◆ **CONSIGNE 1**: Traduisez en anglais la phrase suivante du texte sur Maîtres Couturiers : « Au début du jeu, les joueurs disposent des mêmes 5 cartes d’action. »
◆ **CONSIGNE 2**: D'après le texte sur Maîtres Couturiers, les affirmations suivantes sont-elles exactes ? Répondez par oui ou non en citant les mots décisifs du texte. (a) Chaque joueur choisit trois cartes d’action. (b) La famille Malz avait déjà réalisé plusieurs jeux. (c) Le jeu compte quatre types de cartes action.

◆ **TEXTE**:
########################################
Maîtres Couturiers (Rokoko)
Quelle idée d’avoir traduit « Rokoko » par « Maîtres Couturiers ». Rokoko est tellement universel et parlant même en français que j’aurais préféré garder ce nom plutôt que Maîtres Couturiers qui s’oublie aussitôt l’avoir prononcé 😉
Maîtres Couturiers c’est d’abord le dernier jeu d’un auteur de génie qu’est Matthias Cramer. Mr Cramer présente un parcours sans faute. Voyez plutôt : avec Helvetia, Glen More et Lancaster, Matthias a réalisé que des bombes, et Rococo prolonge ce parcours sans faute. Chapeau bas. Les co-auteurs, la famille Malz (père & fils), ont, quant à eux, réalisé un seul jeu: Edo qui avait de bonnes idées mais quelques défauts également.
Le mécanisme de choix des actions de Maîtres Couturiers est super original et très bien fait. Il me fait penser un peu à Concordia, autre bombe d’Essen de cette année, mais en augmentant les possibilités. Au début du jeu, les joueurs disposent des mêmes 5 cartes d’action. Chaque joueur choisit 3 cartes d’action et laisse les 2 restantes de côté. Celles-ci devront être utilisées lors du prochain tour. De cette manière, votre deck de cartes action va tourner et s’enrichir de nouvelles cartes à la manière d’un jeu de deckbuilding tel Dominion.
Mais ce n’est pas tout, car vos cartes d’actions permettent non pas une mais de nombreuses actions. Il existe 3 types de cartes action: les couturiers « simples », les couturiers « d’argent » et les couturiers « d’or ». Les Couturiers simples peuvent exécuter une des 3 actions de base. Les couturiers d’argent peuvent faire les mêmes +2 et ceux d’or les mêmes que ceux d’argent +1. Autrement dit, chaque carte d’action vous donne le droit d’exécuter 1 action parmi un choix de 3 à 6 actions. Et ce n’est pas tout car chaque carte action vous permet d’exécuter une action bonus.
########################################
◆ **DONNÉES EXTRAITES**:

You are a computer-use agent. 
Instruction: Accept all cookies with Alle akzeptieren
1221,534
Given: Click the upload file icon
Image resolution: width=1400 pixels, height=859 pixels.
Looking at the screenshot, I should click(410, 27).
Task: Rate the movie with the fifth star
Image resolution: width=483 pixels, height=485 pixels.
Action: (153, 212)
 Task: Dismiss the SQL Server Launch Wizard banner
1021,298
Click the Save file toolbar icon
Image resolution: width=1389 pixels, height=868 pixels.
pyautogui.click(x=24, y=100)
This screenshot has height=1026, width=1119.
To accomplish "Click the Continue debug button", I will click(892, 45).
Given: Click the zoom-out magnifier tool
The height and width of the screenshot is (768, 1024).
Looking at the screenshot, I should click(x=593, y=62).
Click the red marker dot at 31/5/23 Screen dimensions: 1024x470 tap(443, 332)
########################################
◆ **RÉPONSE 1**: At the start of the game, the players have the same 5 action cards.

◆ **RÉPONSE 2**:
(a) Oui : « Chaque joueur choisit 3 cartes d’action et laisse les 2 restantes de côté. »
(b) Non : « ont, quant à eux, réalisé un seul jeu: Edo »
(c) Non : « Il existe 3 types de cartes action »